Underfitting and overfitting now bring me to the main topics of this post:
Bias is the error thats caused because of your model intrinsically making assumptions that are far from reality. Essentially, this happens if the model you have chosen for learning is very different(usually way too simple) from the real relationship between your dependent and independent variables. Intuitively, its called so, because your modeling is ‘biased’ towards a wrong type of function. For example, if the relationship between Y(your output) and X(your input) is actually a degree-4 equation, and you use simple linear regression for modeling, your bias will be pretty high.
This is the error thats caused because of fluctuations in the training dataset. Ideally speaking, assuming the same problem and same source of data, your learned model should be the same(or approximately same) irrespective of which training dataset you use. In terms of an equation, the coefficients and the constant would approximately be the same independent of the dataset used for training. However, this may not be the case, if your algorithm is too sensitive and captures random patterns that are present only in that particular training set. In essence, variance is the error thats caused because your learning function varies too much with the data used for training.

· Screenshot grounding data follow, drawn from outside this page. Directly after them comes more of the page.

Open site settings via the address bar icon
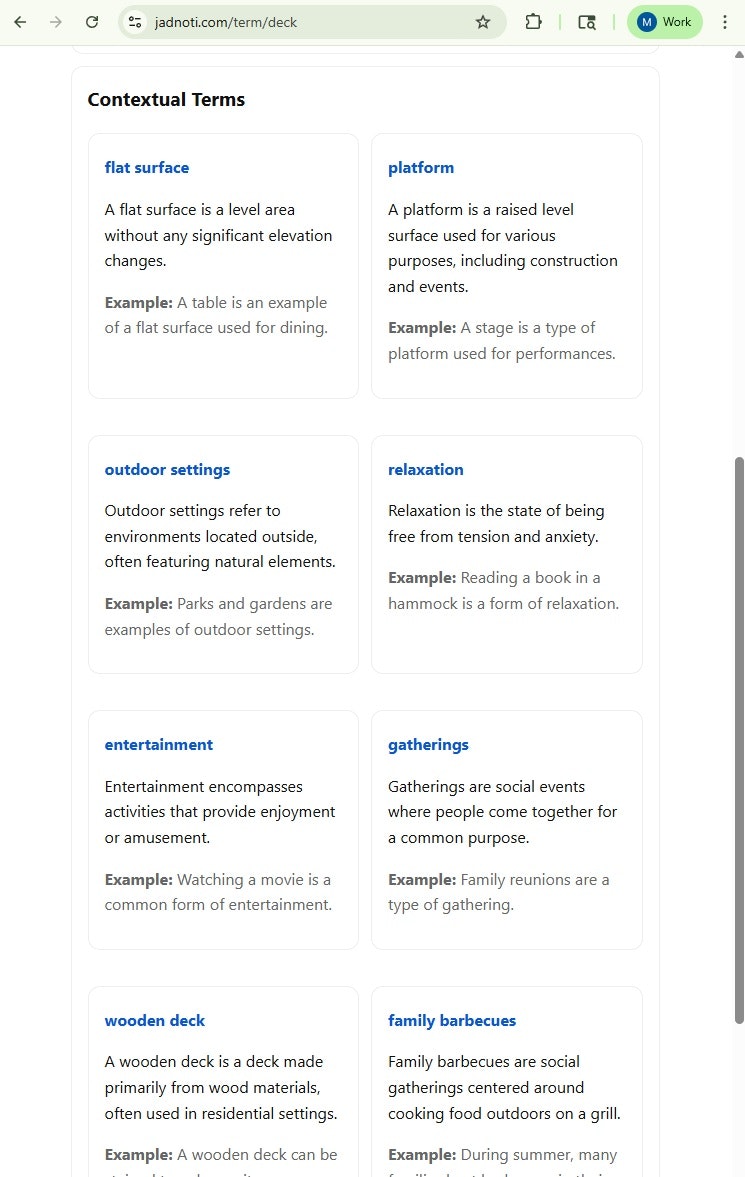Image resolution: width=745 pixels, height=1177 pixels. point(135,21)
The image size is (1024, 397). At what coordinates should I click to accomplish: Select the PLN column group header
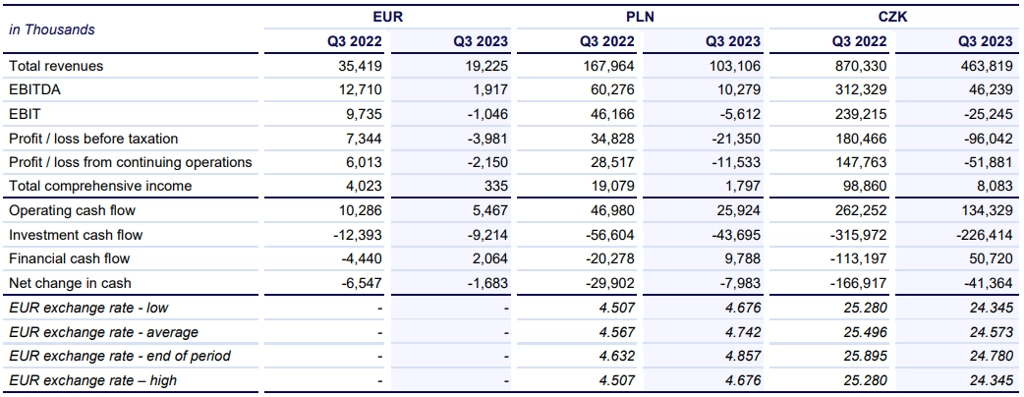pyautogui.click(x=640, y=17)
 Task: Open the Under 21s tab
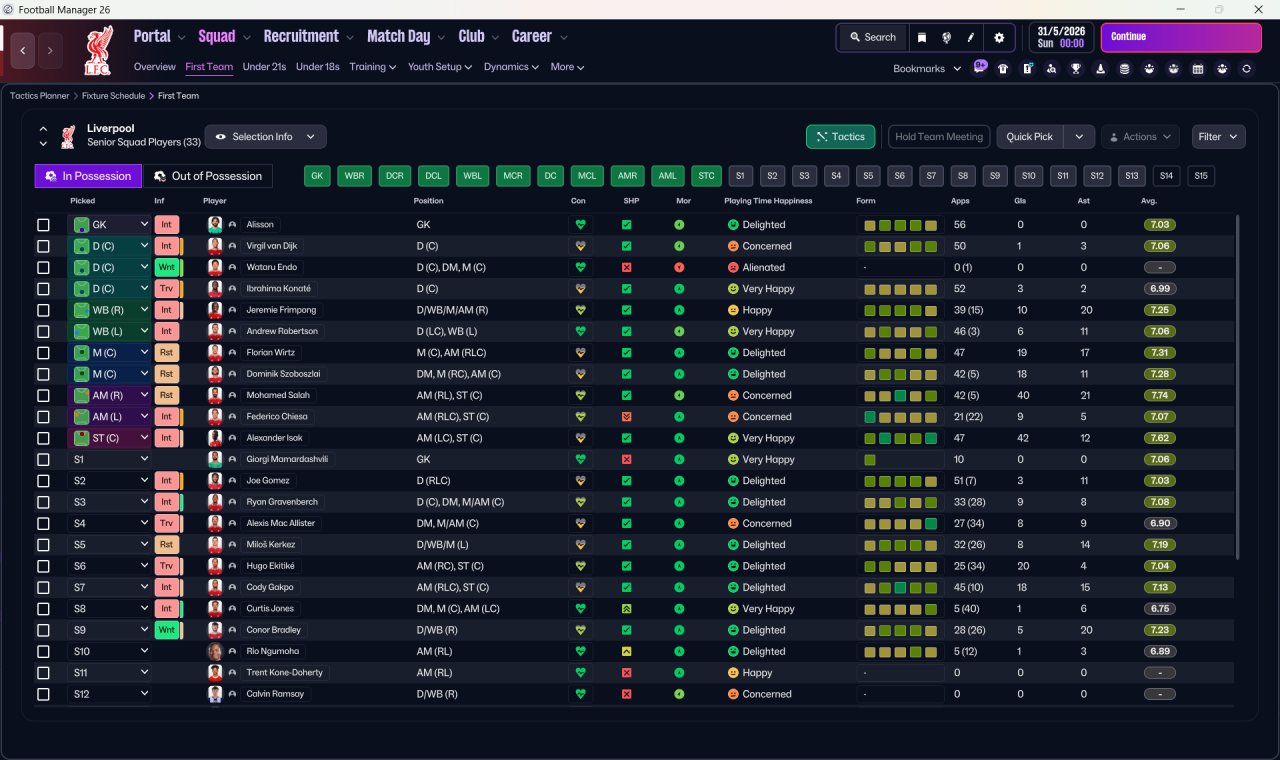pyautogui.click(x=264, y=67)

Now back to the diagram shown earlier. When the degree of fit is too low, your bias error is pretty high – because your model is unable to fully grasp the relationship between the inputs and the outputs. As the degree goes on increasing, the model starts understanding things better – causing the bias error to fall. Ofcourse, the variance error is simultaneously increasing, since your algorithm is becoming more and more sensitive. However, the overall cross-validation error reduces because the fall in the bias error is far too high compared to the increase in the variance error. However, at a certain point, your model has become as intelligent as it possibly could. If you go on increasing the degree beyond this point, the increase in the variance error becomes too significant in front of the (possible) decrease in the bias error. This is the point where overfitting has begun, and your model is remembering trends it shouldn’t.
Therefore, the perfect bias-variance tradeoff can be summarized as- Your model should have low bias(the relationship your model assumes shouldn’t be too simple), and low variance(the relationship your model assumes shouldn’t be too convoluted to be true).